農水省 平成23年産稲からのもみがら・稲わら通知 私には実行不能

 農水省が9月30日、「平成23年産稲から生じるもみがら及び稲わらの取扱いについて」なる通知を「地方農政局及び関係団体等」に向けて出した。放射性セシウム濃度が土壌改良資材等の暫定許容値(400ベクレル/kg)を超えた場合、関係都県は、もみがら、稲わらを土壌改良資材等に利用しないよう指導するというものだ。

 平成23年産稲から生じるもみがら及び稲わらの取扱いについて
 http://www.maff.go.jp/j/press/seisan/kokumotu/pdf/110930-01.pdf

 
 ただ、もし私がこれを受け取る側(現場)にいたら、どう実行したらいいものか、大いに戸惑うだろう。稲わらの飼料用利用に関する通知の不備から生じた牛肉汚染騒動の二の舞にならないかと心配だ。

 もみがらについては、その放射性セシウム濃度は、玄米調査で得られた玄米の放射性セシウム濃度に、玄米中の放射性セシウム濃度に対するもみがら中の放射性セシウム濃度の比率(「濃度比」である「3」をかけて算出するか、実際に調査せよと言う。この濃度比は、23年産の稲を用いて玄米ともみがらの放射性セシウム濃度を測定した結果、データのばらつき等を考慮して、「3」を用いるのが適当と判断したということだ(稲の中のセシウムは、稲わら、白米、、ぬか、もみ殻、根にそれぞれ73%、7%、10%、7%、3%が分布するという畜産草地研究所の以前の研究結果とはずいぶん異なるが、ここではこれは問題にしない

 ただ、今までの玄米本調査(予備調査の結果はどう扱うのだろうか。両調査の結果は必ずしも一致しない)で、3倍すれば400ベクレルを超えるセシウム濃度(400÷3=133ベクレル以上)の玄米は、福島県で1例が見つかっているだけだ(→2011年産米放射性物質検査結果 )。関係諸県は、玄米調査の結果からして、指導しなければならないようなもみがらはほとんど無いと見るだろう。となれば、実際の調査を行う必要性も認めないだろう。結局、もみがら利用や処分は野放しになるだろう(通知が出た直後の10月初めに東北地方を旅したが、もみがら野焼きの煙がところどころに上がっていた。通知のタイミングも遅すぎるのだ)
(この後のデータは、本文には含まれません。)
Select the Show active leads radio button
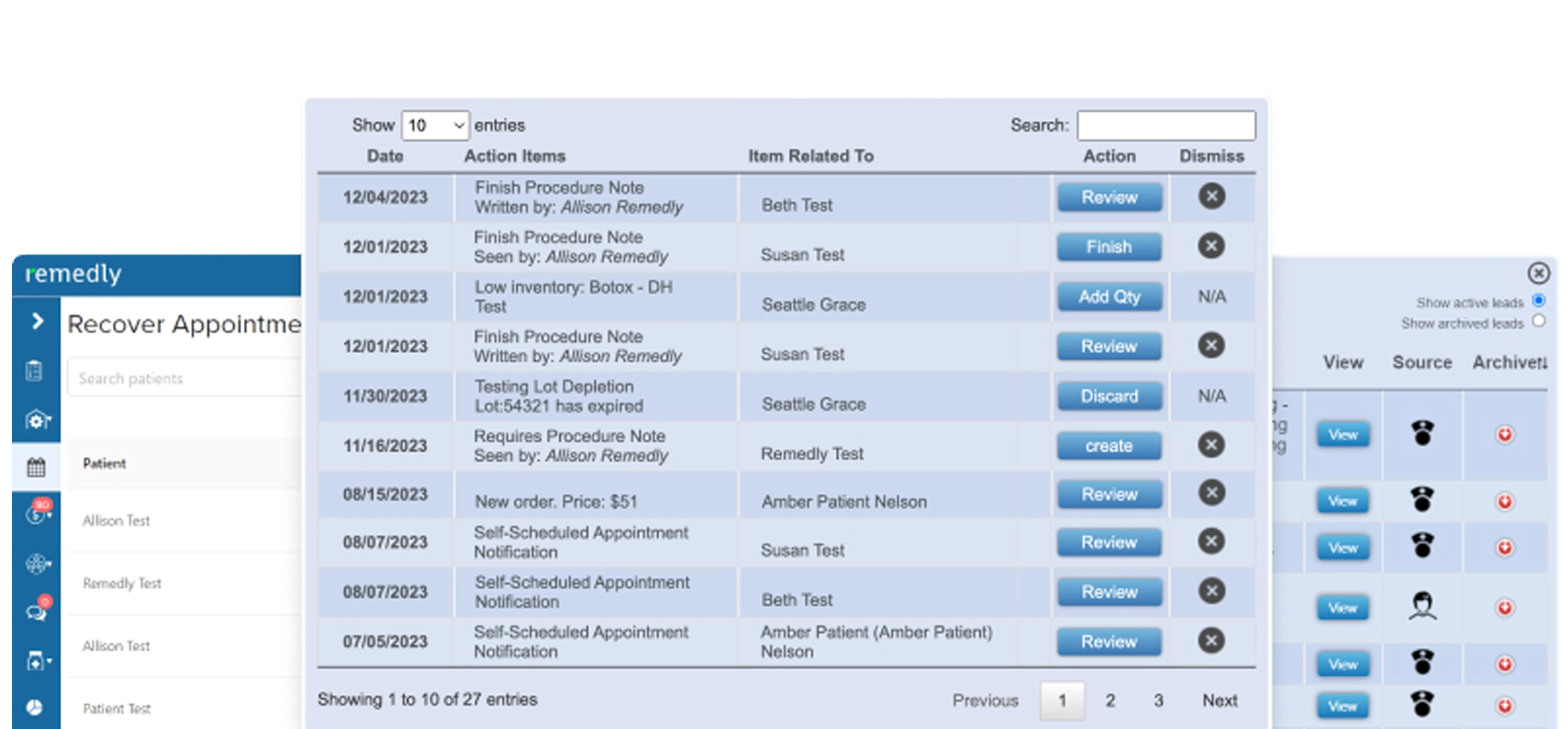(1538, 301)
 玄米調査から規制値を超える可能性があるもみがらが稀に特定されたとしても、検体(玄米)採取圃場で生産されたもみがらだけを規制すればいいのか、周辺圃場、この圃場が属する旧市町村、あるいは現市町村のもみがらも規制すべきなのか、誰が、どう判断するのだろうか。伊達市旧上保原村の玄米1検体からは161ベクレルが検出されたが、同じ旧村の他の1検体からは不検出だった。同じ旧村内でもこれだけのバラツキがある。適切な「指導」のためには全部調べる必要があるが、それは実際に可能だろうか。
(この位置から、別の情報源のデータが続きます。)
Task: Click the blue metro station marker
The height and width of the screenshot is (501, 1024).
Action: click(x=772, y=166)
 稲わらの放射性セシウム濃度については、「夏作飼料作物通知に基づく稲わらの調査結果をもとに、水分含有率を考慮して製品重量当たりの数値に換算することにより、放射性セシウム濃度を算出する」 。ただし、「@ 土壌中の放射性セシウム濃度が高い地点がある市町村、A 玄米の調査結果により、稲わらの調査が必要と判断される市町村では、市町村毎に土壌や玄米の放射性セシウム濃度が高い地点で調査を実施する」という。
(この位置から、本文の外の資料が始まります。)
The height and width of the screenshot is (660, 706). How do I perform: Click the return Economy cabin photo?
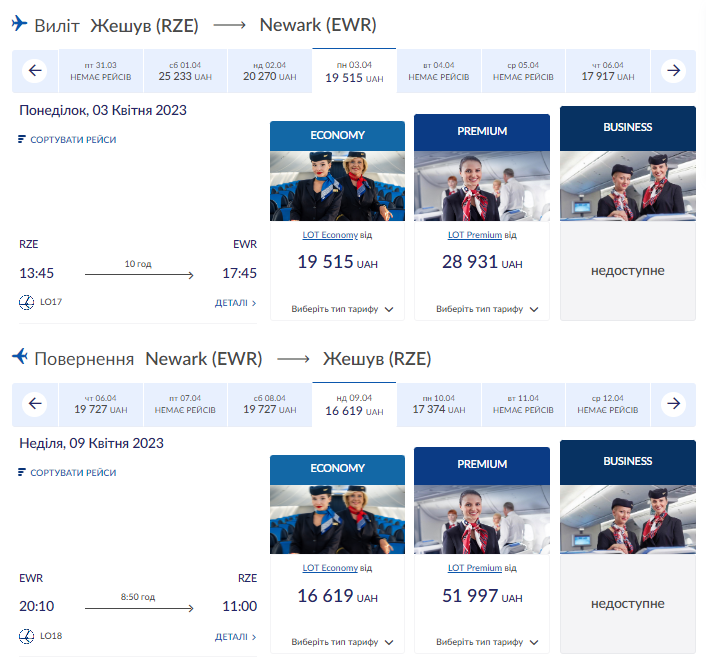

 しかし、「土壌中の放射性セシウム濃度が高い地点がある市町村」、「玄米の調査結果により、稲わらの調査が必要」と判断するための具体的基準は、少なくとも通知を見るかぎり、まったく示されていない。土壌中の放射性セシウム濃度が高いとは、土壌1キログラムあたり1000ベクレル以上ということか、2000ベクレル以上ということか、それ以上ということか。その上、詳細な土壌調査が完了しているわけでもない。

 玄米に比べてのもみがらの「濃度比」は「3」ということだが、稲わらについては「濃度比」が示されていない。それで、「玄米の調査結果により、稲わらの調査が必要」とどうやって判断するのか。「3」以上は確かだろう。仮にもみがらの3.3倍とすれば(これは十分にあり得ることだ)、稲わらの「濃度比」は「10」となる。玄米のセシウム濃度が40ベクレルを超えれば、稲わらのセシウム濃度は400ベクレルを超える。40ベクレルを基準に判断すべきなのだろうか。

 仮にそうとしても、40ベクレルを超える玄米検体が採取された圃場の稲わらだけを規制すればいいのかどうか、もみがらと同じ問題がある。ともあれ、私にやれの言われても無理だ。